Screenshot grounding data
.....

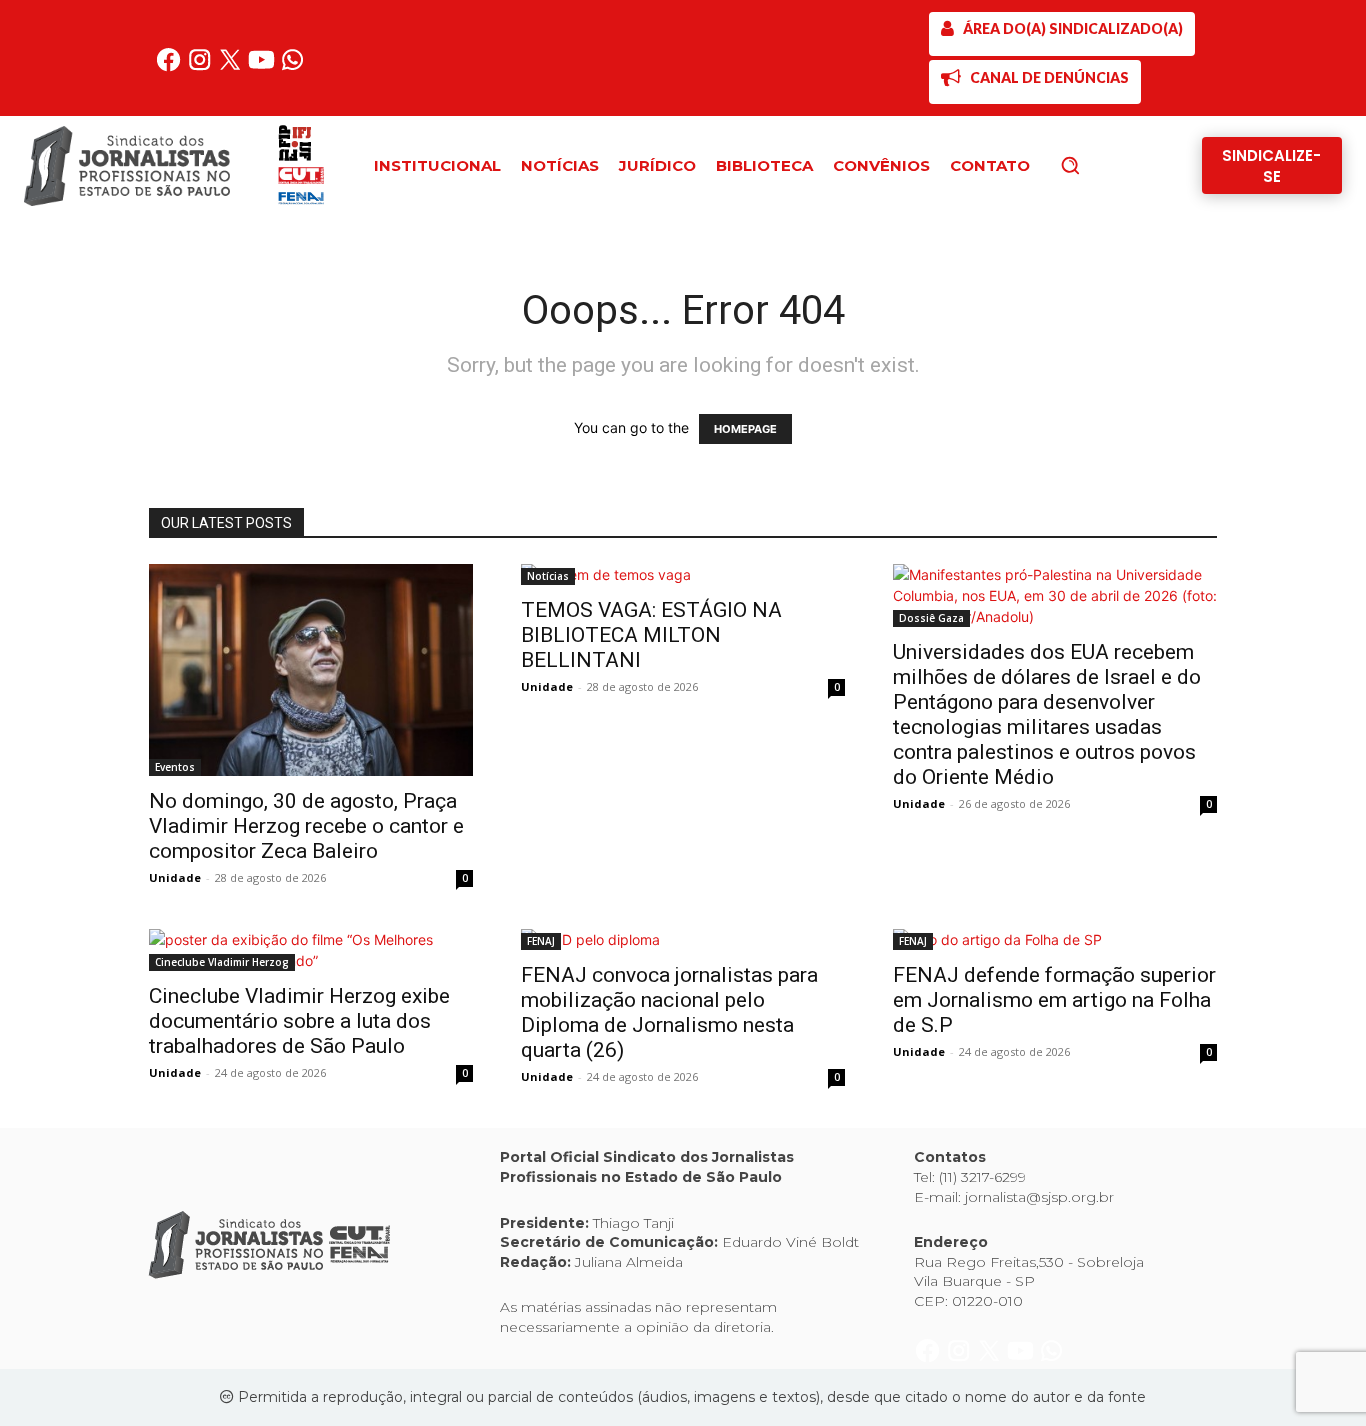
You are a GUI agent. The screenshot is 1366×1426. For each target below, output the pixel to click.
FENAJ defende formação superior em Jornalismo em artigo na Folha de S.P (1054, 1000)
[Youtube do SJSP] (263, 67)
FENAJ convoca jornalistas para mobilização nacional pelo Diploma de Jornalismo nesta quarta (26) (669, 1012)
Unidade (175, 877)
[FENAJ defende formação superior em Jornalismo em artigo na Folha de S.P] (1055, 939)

.....

> _Task to complete_
The records above should be retyped in full and exactly; omit the pictures.

> _Output for this exercise_
You are a GUI agent. The screenshot is 1366×1426. For each target below, output the pixel to click.
FENAJ defende formação superior em Jornalismo em artigo na Folha de S.P (1054, 1000)
[Youtube do SJSP] (263, 67)
FENAJ convoca jornalistas para mobilização nacional pelo Diploma de Jornalismo nesta quarta (26) (669, 1012)
Unidade (175, 877)
[FENAJ defende formação superior em Jornalismo em artigo na Folha de S.P] (1055, 939)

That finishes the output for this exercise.